BEGIN Information shown

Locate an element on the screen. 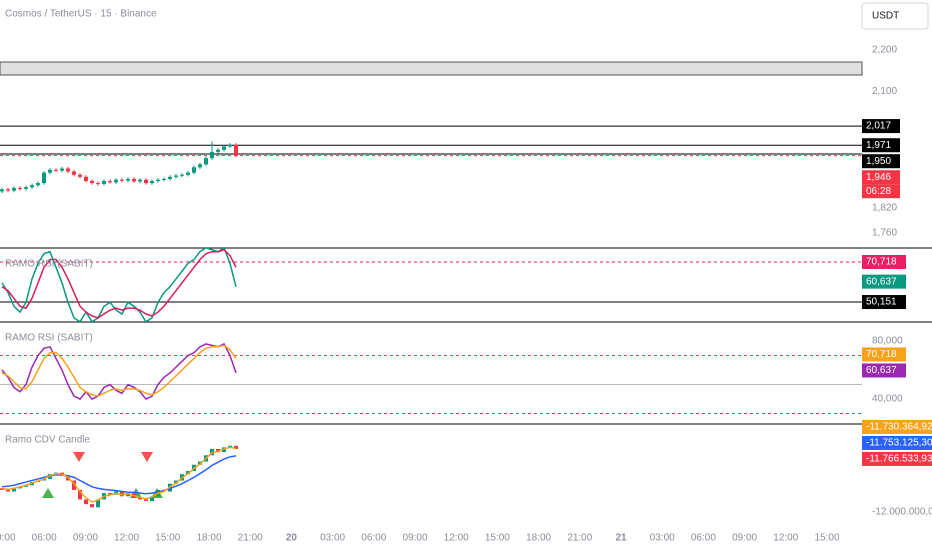 The height and width of the screenshot is (550, 932). currency-box is located at coordinates (895, 16).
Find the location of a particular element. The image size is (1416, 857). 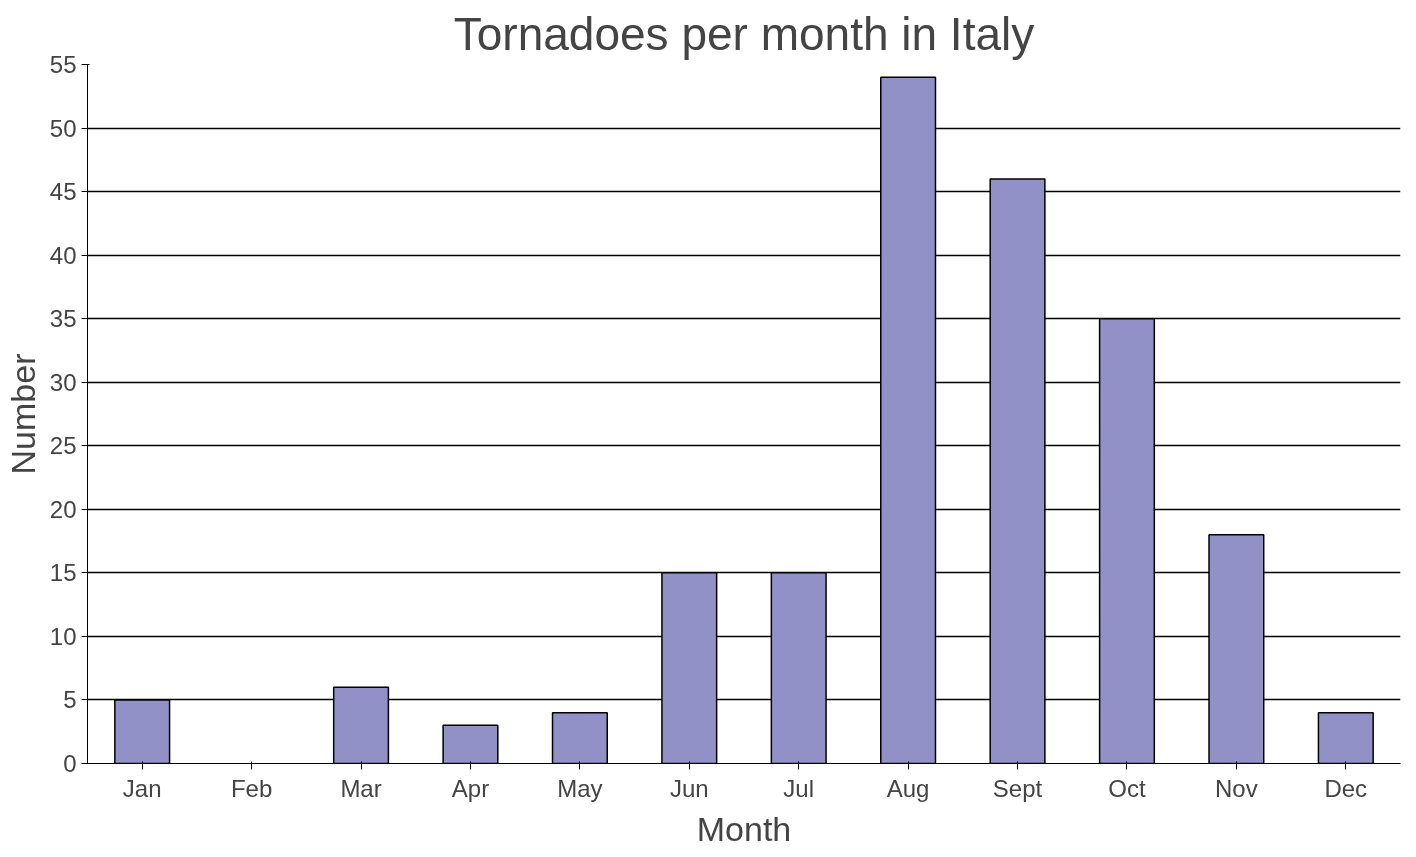

y-tick-label: 0 is located at coordinates (70, 764).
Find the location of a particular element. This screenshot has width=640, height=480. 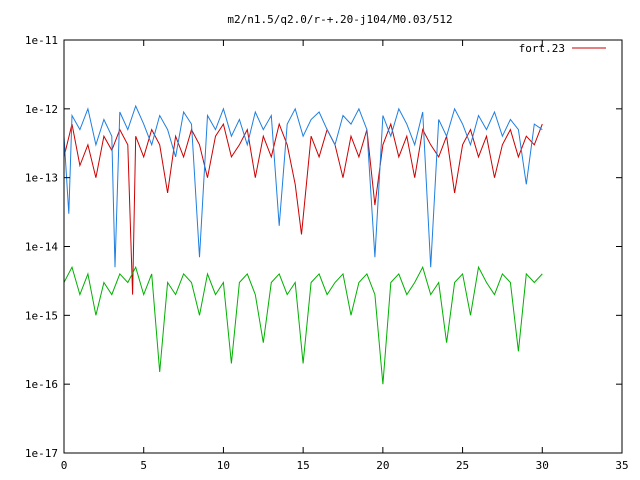

y-tick-label: 1e-16 is located at coordinates (42, 384).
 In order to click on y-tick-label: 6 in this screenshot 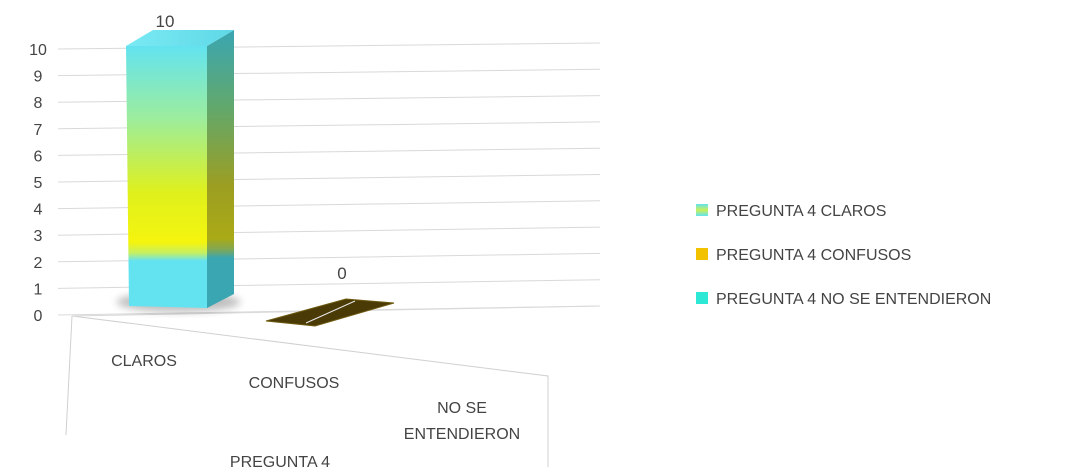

END Information shown

Put the lines into a Markdown table with the columns Row and Line. Begin at the line that has "Find the location of a particular element. This" and end with the last line of the records, skip blank lines, and leave out the pictures.

| Row | Line |
|---|---|
| 1 | Find the location of a particular element. This screenshot has width=640, height=480.  |
| 2 | y-tick-label: 1e-16 is located at coordinates (42, 384). |
| 3 |  In order to click on y-tick-label: 6 in this screenshot  |